Line by line, retype the material below exactly, from its first line up to and including the one holding "Image resolution: width=348 pixels, height=433".

☆ ☆ ☆ ☆

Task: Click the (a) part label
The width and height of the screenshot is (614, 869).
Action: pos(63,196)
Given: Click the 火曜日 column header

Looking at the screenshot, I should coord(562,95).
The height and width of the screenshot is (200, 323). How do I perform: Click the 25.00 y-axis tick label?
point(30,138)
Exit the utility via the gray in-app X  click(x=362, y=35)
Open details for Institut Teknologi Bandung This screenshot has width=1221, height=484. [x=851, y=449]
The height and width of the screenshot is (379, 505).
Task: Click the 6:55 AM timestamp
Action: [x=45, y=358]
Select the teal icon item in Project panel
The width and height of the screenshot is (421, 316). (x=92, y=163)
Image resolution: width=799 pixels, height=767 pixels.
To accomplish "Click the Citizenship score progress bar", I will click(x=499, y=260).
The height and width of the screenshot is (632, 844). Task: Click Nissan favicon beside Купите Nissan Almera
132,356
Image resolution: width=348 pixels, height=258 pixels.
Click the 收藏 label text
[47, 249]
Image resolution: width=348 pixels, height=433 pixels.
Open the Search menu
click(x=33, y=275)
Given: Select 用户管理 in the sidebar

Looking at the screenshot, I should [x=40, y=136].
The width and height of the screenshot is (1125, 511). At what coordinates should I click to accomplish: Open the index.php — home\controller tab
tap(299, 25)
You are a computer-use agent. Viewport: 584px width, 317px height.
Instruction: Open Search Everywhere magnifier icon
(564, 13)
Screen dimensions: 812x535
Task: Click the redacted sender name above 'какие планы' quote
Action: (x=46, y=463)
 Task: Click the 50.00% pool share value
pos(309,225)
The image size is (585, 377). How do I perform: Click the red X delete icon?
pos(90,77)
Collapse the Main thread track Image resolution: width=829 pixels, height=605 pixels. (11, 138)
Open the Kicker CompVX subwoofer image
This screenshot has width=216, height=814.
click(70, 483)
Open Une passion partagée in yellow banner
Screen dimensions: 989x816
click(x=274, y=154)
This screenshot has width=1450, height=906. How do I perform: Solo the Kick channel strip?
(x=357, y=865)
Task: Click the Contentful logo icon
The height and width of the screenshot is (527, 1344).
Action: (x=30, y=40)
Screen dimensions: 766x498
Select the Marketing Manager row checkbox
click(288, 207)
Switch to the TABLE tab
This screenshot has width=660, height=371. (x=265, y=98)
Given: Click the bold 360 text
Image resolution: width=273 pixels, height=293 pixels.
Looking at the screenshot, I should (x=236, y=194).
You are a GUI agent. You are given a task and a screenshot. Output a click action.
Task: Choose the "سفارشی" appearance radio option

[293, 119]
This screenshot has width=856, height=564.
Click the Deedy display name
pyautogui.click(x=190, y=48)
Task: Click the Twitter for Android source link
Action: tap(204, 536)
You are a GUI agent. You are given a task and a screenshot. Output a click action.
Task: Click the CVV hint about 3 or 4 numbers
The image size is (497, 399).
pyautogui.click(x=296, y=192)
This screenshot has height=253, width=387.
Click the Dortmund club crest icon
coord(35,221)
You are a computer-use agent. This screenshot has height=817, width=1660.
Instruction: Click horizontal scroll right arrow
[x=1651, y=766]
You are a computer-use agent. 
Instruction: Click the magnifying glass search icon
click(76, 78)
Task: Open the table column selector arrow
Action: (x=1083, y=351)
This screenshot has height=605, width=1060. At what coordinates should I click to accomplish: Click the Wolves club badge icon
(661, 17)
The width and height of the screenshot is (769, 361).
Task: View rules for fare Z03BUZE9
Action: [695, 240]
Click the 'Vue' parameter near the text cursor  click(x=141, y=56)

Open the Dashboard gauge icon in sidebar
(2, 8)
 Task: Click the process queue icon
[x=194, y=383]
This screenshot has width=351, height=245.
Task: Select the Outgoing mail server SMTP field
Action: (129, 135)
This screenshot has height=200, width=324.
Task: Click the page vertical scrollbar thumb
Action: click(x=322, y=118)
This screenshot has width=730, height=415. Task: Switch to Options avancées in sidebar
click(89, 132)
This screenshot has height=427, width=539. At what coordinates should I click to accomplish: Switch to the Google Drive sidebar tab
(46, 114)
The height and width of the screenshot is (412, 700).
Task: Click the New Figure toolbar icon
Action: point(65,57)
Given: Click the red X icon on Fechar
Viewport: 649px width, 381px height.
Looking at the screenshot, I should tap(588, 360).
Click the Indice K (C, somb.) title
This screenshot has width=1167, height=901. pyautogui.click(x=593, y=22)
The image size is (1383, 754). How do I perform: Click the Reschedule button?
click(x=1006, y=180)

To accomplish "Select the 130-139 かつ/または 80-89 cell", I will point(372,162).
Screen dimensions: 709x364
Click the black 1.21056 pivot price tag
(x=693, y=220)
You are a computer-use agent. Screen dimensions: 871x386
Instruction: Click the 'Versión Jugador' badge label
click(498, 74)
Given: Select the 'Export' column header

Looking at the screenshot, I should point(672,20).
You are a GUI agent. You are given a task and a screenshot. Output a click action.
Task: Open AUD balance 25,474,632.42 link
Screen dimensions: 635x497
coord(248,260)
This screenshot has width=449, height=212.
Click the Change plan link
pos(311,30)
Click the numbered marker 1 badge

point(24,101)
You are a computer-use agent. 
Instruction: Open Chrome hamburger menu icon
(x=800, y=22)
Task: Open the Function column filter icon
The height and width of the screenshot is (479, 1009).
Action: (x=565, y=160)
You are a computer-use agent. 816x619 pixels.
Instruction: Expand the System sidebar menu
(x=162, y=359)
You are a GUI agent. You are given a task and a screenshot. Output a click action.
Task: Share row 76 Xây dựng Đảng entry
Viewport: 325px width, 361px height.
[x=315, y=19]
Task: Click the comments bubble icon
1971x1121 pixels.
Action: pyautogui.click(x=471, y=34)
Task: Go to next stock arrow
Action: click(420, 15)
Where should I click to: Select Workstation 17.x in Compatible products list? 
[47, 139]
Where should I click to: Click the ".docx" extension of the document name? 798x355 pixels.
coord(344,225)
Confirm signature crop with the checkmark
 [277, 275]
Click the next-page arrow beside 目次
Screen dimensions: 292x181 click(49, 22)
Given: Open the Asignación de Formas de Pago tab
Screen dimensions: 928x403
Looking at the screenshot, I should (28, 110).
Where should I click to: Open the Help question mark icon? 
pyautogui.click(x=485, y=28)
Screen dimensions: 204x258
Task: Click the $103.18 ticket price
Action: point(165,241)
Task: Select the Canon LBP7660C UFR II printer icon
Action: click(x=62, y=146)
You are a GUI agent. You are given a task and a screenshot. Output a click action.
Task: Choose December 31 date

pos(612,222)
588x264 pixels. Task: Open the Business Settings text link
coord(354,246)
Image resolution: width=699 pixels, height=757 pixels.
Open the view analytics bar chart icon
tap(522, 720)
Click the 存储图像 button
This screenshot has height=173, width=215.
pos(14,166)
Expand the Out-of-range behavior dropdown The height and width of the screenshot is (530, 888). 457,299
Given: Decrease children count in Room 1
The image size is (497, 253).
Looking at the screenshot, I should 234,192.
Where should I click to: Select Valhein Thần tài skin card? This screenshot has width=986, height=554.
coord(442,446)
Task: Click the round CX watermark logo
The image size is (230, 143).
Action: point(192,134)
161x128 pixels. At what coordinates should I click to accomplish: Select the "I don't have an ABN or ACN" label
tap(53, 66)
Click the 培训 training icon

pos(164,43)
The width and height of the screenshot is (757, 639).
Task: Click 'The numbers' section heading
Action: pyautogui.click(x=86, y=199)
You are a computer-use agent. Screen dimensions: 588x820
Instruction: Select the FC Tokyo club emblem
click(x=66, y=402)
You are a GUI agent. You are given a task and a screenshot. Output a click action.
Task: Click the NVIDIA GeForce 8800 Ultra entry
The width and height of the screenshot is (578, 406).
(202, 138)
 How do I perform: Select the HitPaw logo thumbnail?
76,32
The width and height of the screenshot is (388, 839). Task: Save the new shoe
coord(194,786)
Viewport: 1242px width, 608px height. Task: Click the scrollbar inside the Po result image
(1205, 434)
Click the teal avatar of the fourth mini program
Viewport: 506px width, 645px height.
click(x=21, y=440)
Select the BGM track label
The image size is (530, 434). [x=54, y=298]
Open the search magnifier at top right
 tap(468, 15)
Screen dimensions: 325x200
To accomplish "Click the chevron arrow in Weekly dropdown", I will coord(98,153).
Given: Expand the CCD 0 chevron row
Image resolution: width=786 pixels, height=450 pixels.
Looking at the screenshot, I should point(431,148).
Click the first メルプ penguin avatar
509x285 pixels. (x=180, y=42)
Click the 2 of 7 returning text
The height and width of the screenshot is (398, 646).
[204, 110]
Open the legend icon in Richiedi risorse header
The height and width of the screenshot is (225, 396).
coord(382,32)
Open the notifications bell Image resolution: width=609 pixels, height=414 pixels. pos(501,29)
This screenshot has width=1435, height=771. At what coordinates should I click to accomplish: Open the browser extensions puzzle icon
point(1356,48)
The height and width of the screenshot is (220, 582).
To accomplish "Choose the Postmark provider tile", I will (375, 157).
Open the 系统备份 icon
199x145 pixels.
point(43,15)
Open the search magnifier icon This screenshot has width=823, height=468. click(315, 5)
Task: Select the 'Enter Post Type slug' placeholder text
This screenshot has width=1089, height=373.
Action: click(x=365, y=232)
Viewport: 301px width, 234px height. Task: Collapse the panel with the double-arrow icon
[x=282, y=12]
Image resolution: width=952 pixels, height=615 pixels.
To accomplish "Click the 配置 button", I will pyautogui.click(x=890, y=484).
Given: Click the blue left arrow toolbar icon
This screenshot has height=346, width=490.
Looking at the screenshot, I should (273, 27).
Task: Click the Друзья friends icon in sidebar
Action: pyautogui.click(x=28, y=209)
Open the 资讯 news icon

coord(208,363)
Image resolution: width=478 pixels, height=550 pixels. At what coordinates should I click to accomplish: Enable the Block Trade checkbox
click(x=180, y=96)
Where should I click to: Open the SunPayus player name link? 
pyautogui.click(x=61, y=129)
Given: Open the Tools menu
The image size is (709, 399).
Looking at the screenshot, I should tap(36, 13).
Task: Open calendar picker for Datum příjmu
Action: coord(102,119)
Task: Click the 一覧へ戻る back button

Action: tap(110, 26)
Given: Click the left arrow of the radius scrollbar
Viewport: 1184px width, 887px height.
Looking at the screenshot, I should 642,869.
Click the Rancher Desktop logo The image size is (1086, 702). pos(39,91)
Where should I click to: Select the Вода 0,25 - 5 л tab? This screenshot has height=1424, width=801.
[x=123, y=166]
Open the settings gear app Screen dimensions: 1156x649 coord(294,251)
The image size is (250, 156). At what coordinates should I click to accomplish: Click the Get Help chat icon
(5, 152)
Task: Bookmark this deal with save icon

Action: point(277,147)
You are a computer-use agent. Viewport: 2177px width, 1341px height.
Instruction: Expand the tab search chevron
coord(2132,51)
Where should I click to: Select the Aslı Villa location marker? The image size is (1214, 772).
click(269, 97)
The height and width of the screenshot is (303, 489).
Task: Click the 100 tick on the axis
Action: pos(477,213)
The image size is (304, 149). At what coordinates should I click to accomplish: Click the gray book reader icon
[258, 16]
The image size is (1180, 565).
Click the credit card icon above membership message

☆ ☆ ☆ ☆

Response to the task -
Task: Click the (a) part label
The width and height of the screenshot is (614, 869).
Action: pos(63,196)
Given: Click the 火曜日 column header

Looking at the screenshot, I should coord(562,95).
The height and width of the screenshot is (200, 323). How do I perform: Click the 25.00 y-axis tick label?
point(30,138)
Exit the utility via the gray in-app X  click(x=362, y=35)
Open details for Institut Teknologi Bandung This screenshot has width=1221, height=484. [x=851, y=449]
The height and width of the screenshot is (379, 505).
Task: Click the 6:55 AM timestamp
Action: [x=45, y=358]
Select the teal icon item in Project panel
The width and height of the screenshot is (421, 316). (x=92, y=163)
Image resolution: width=799 pixels, height=767 pixels.
To accomplish "Click the Citizenship score progress bar", I will click(x=499, y=260).
The height and width of the screenshot is (632, 844). Task: Click Nissan favicon beside Купите Nissan Almera
132,356
Image resolution: width=348 pixels, height=258 pixels.
Click the 收藏 label text
[47, 249]
Image resolution: width=348 pixels, height=433 pixels.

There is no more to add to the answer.